Front National / MNR face aux municipales 2001
TOULON, 7 fév (AFP) - L'atomisation de l'extrême droite dans son ancien laboratoire municipal et le report des voix de ses électeurs au second tour rendent des plus indécises l'issue des municipales à Toulon où la reconduction du mandat de l'ex-FN Jean-Marie Le Chevallier, paraît mal engagée.
Le sondage le plus récent (réalisé en octobre) place en tête du premier tour le sénateur et président du conseil général du Var Hubert Falco (DL), avec 33% devant la députée PS Odette Casanova (29%).
Mais le député européen et ancien préfet Jean-Charles Marchiani (RPF), crédité de 19%, pourrait bien jouer les trouble-fête en attirant les suffrages d'extrême droite dans une triangulaire si M. Le Chevallier n'était pas au second tour. Une quadrangulaire avec le maire sortant, qui obtiendrait 16% des voix le 11 mars selon le même sondage, est cependant très envisageable.
Sept listes se disputeront les faveurs des Toulonnais, qui, en 1995, avaient offert au FN sa seule ville de plus de 100.000 habitants. Aujourd'hui, M. Le Chevallier semble bien isolé en dépit du soutien du MNR et de Bruno Mégret.
Après le divorce fracassant de M. Le Chevallier avec Jean-Marie Le Pen en 1999, l'ancienne majorité présente trois listes. Celle du maire sortant, celle de l'avocat FN Jean-Louis Bouguereau et celle de Dominique Michel, adjoint délégué à l'urbanisme, ex-FN et ex-MNR.
Un isolement accentué par les ennuis judiciaires du maire. Porté à la mairie sous la bannière "tête haute et mains propres", M. Le Chevallier vient d'être condamné à un an de prison avec sursis et un an d'inéligibilité pour détournements de fonds publics et complicité d'abus de confiance.
Extrême droite "plurielle"
S'il a fait appel et s'il a par ailleurs été relaxé de poursuites engagées contre lui par le FN, il est à nouveau convoqué devant le juge en février pour subornation de témoins et fait encore l'objet de deux autres mises en examen.

========

**PARTIES DE L'EXERCICE:**
1) Recopiez le passage de l'article sur les municipales à Toulon qui va de « Après le divorce » jusqu'à « d'abus de confiance. » inclus.
2) Dans l'article sur les municipales à Toulon, relevez chaque personne à laquelle le sondage attribue un pourcentage de voix, en indiquant ce pourcentage.
3) Poursuivez l'article sur les municipales à Toulon au-delà de sa dernière phrase.

**DONNÉES FOURNIES:**
========

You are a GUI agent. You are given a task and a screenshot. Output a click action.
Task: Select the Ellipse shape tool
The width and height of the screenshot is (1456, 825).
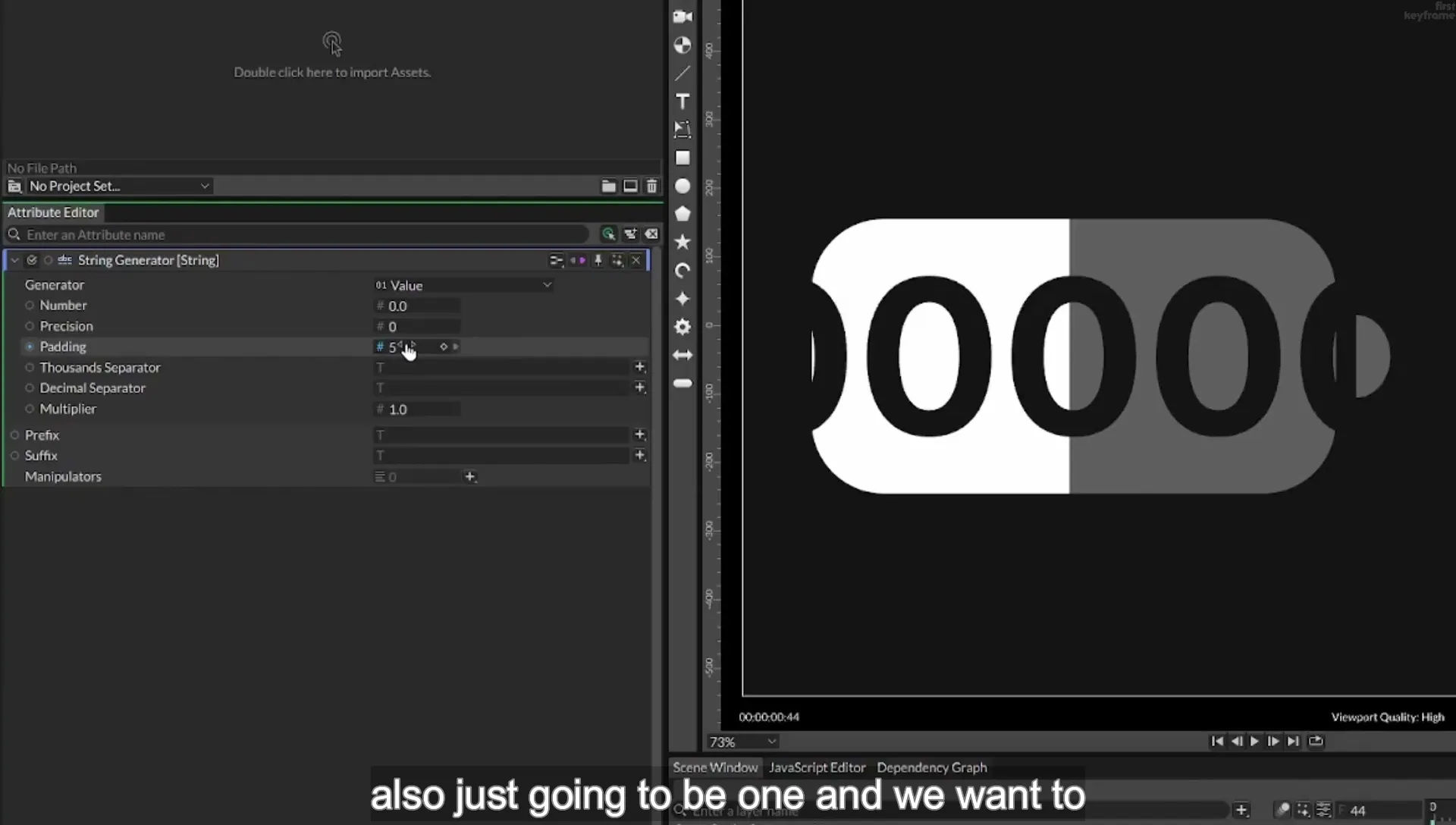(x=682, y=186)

========

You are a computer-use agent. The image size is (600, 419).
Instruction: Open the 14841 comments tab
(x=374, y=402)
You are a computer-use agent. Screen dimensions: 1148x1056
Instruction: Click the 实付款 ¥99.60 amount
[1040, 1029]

========

**RÉPONSES AUX CONSIGNES:**
1)
Après le divorce fracassant de M. Le Chevallier avec Jean-Marie Le Pen en 1999, l'ancienne majorité présente trois listes. Celle du maire sortant, celle de l'avocat FN Jean-Louis Bouguereau et celle de Dominique Michel, adjoint délégué à l'urbanisme, ex-FN et ex-MNR.
Un isolement accentué par les ennuis judiciaires du maire. Porté à la mairie sous la bannière "tête haute et mains propres", M. Le Chevallier vient d'être condamné à un an de prison avec sursis et un an d'inéligibilité pour détournements de fonds publics et complicité d'abus de confiance.

2)
- Hubert Falco : 33 %
- Odette Casanova : 29 %
- Jean-Charles Marchiani : 19 %
- Jean-Marie Le Chevallier : 16 %

3)
Face à cette extrême droite "plurielle", M. Falco, candidat RPR-DL-UDF, fait valoir son expérience à la tête du département pour se présenter en bon gestionnaire, récusant, dans un souci de tourner la page, la plupart des conseillers municipaux sortants de la droite classique.
Mme Casanova, désignée aux dépens du député PS Robert Gaïa mis en examen au côté de M. Le Chevallier dans le dossier des cantines scolaires, espère tirer son épingle du jeu dans une ville traditionnellement à droite, pour "clore la période noire" d'une ville à l'image sinistrée.
L'ancien agent des services de renseignement Jean-Charles Marchiani a pour sa part engagé toutes ses forces et un "bon réseau de militants" dans la bataille, fort du plus de 20% des voix recueillies sous l'étiquette RPF aux dernières européennes.
Ce proche de Charles Pasqua, qui se réclame de la "droite populaire" mais que ses détracteurs accusent de ratisser le terrain de la "droite extrême", veut mener une campagne "mains propres".
En cas de triangulaire, "j'ai toutes mes chances", assure M. Marchiani. Mais sa récente audition, en qualité de témoin, dans l'enquête sur des ventes d'armes à l'Angola, n'est pas faite pour l'arranger.
Michel Pizzole, de toutes les élections depuis de nombreuses années sous les couleurs du Mouvement écologiste indépendant (MEI) d'Antoine Waechter, devrait se retrouver à nouveau dans les starting-blocks.
ORANGE (Vaucluse), 7 fév (AFP) - Les opposants au dernier maire frontiste de France Jacques Bompard se sont promis de "libérer Orange du FN" en ne présentant qu'une seule liste au second tour face à leur "ennemi commun", qui les défie avec assurance.
En mars 1995, M. Bompard ne l'avait emporté qu'avec 87 voix d'avance (35,93%) sur le maire socialiste sortant, à la faveur d'une triangulaire avec un candidat RPR. Deux mois plus tard, au premier tour de la présidentielle, Jean-Marie Le Pen récoltait 26% des voix dans la petite ville de garnison.
Cette fois, même ses détracteurs l'annoncent: "Bompard va faire un carton au premier tour. Peut-être plus de 40% des voix..."
Pour ratisser large, le maire a remisé sa casquette FN au vestiaire, tout en restant secrétaire départemental du parti. Il se décrit comme un "gestionnaire de bon sens, ni de droite ni de gauche", qui, à coups d'aménagements de voirie, "a apporté la civilisation un peu partout".
Face à lui, la droite républicaine se présente unie "pour la première fois depuis 18 ans" derrière Alain Agostini (RPR), un cadre commercial de 53 ans qui se jette pour la première fois dans la mêlée électorale.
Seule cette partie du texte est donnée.